It is scandalous that one of the pressing issues of our time has not received an ounce of attention in presidential politics and that is the issue of whether or not to listen to music while running. There is a raging national debate on this topic, and by raging I mean an article in Runner’s World just over a year ago with the clever title, “Should You Listen to Music While Running?” It is possible you may have missed it.
There is the Purist camp that says to leave the music at home when you hit the road, arguing (a) safety, i.e., that Death Cab for Cutie should not become an appropriate title for the final chapter in your posthumously-written biography; and (b) that it is better to listen to your heart (h/t Roxette) than your tunes.
I am a Purist.
Then, there is the Overwhelming Majority camp that thinks we Purists are silly. The countervailing argument is motivation, both music-spurs-me-on motivation, and what-person-in-their-right-mind-runs-and-music-is-the-only-way-I-can-do-this motivation. These are obvious and compelling arguments.
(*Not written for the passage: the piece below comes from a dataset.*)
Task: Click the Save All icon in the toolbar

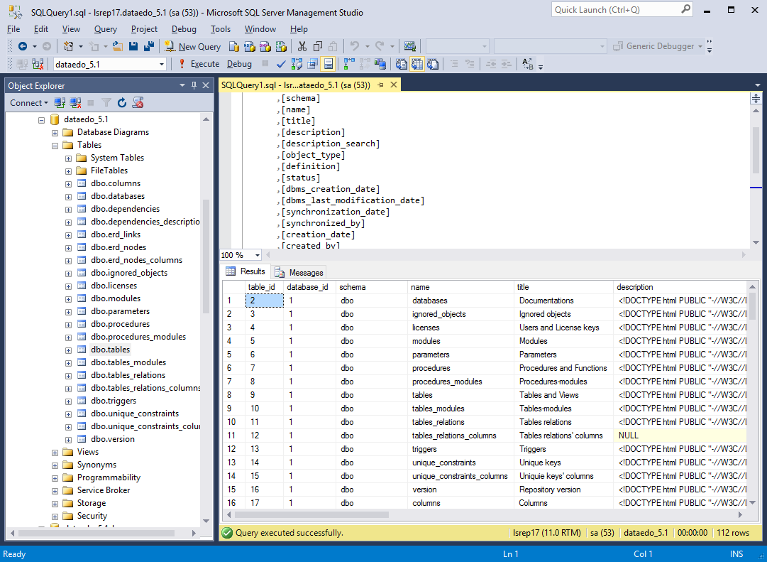Action: coord(149,46)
I am obviously not compelled.
My Purist rationale goes beyond safety and becoming one with your body, but it is not that I am an Originalist, claiming that if God had wanted us to listen to music when we run that we would have been born with wires hanging out of our ears. Instead, I dream of a world where we at least occasionally say hello. Our mobile phones are terrible enough. I simply wish that at least we runners would look up and notice each other.
Once, I was running in Santa Monica and met a young woman rounding the corner running in the opposite direction. She had on an Arkansas Razorbacks t-shirt, my alma mater, which brought a huge smile to my face and an instinctive cheer of Go Hogs! So, first off, without context, this is a rather offensive thing to shout at a young female early on a Saturday morning. Further, since she was not a Purist, all she knew was that a tall/pale/skinny/bald/excited/middle-aged man raised his fist and shouted at her. My recollection is that her reaction resembled a terrified deer leaping over a fence.
I felt sort of terrible but concluded that if God wanted her to listen to music while she ran that she would have been born with wires hanging out of her ears.
I am pretty sure that we don’t look up and notice the stars enough. I am also pretty sure that we don’t reach down and touch the actual earth enough. But I know that more and more we are looking at or listening to a device instead of a fellow human being, and I think that is terrible.
Maybe the title of this blog is prophetic and we really will start to look up.